**Task directions:** Show the lines below where "height" occurs.

**Records provided:**
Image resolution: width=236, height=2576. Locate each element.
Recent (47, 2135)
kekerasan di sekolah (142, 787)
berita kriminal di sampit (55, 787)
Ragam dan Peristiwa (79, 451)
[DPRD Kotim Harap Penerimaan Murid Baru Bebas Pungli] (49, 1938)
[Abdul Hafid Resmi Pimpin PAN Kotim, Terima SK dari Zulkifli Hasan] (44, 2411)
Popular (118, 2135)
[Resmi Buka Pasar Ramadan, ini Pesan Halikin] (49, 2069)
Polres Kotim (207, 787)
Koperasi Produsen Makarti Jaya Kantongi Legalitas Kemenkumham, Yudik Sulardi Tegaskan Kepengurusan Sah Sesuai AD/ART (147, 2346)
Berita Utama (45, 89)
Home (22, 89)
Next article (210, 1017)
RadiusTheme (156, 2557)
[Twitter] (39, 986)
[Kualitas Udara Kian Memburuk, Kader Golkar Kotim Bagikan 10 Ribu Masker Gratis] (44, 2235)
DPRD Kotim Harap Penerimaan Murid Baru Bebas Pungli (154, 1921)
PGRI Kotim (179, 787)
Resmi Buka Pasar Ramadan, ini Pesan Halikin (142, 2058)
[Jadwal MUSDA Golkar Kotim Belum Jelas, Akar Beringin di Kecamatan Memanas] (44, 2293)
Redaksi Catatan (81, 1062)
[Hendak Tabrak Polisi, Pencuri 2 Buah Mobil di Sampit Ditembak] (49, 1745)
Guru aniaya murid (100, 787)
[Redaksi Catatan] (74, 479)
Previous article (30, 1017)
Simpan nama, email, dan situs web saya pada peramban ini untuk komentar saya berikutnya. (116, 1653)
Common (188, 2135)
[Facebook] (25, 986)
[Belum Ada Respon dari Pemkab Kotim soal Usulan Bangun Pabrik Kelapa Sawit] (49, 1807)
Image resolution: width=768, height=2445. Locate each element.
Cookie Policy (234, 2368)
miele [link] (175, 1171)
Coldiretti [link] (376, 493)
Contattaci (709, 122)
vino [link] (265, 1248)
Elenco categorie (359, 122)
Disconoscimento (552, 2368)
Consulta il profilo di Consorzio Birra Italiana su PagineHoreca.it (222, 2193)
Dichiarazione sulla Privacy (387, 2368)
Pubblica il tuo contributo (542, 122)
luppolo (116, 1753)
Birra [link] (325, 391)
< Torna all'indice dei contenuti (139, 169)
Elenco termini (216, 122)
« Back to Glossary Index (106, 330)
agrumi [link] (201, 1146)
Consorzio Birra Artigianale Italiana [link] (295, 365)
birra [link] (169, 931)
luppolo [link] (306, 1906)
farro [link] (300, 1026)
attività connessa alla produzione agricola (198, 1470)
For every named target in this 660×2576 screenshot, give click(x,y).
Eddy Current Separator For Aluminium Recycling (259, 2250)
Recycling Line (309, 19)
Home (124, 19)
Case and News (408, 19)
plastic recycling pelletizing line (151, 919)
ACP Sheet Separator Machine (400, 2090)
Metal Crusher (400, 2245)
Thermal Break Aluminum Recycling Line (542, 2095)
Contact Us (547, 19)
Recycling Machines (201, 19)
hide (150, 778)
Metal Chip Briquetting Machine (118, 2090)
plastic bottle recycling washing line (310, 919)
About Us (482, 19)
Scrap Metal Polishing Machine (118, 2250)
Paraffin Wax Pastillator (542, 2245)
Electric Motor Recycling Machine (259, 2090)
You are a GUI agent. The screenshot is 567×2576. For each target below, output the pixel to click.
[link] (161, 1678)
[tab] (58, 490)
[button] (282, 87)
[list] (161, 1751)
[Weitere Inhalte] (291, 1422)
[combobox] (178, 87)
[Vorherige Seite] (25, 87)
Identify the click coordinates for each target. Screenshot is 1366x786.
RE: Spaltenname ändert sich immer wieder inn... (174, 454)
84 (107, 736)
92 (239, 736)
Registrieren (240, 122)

**Answer to this problem:**
Image resolution: width=236, height=2576. Locate each element.
Image resolution: width=768, height=2445. Locate each element.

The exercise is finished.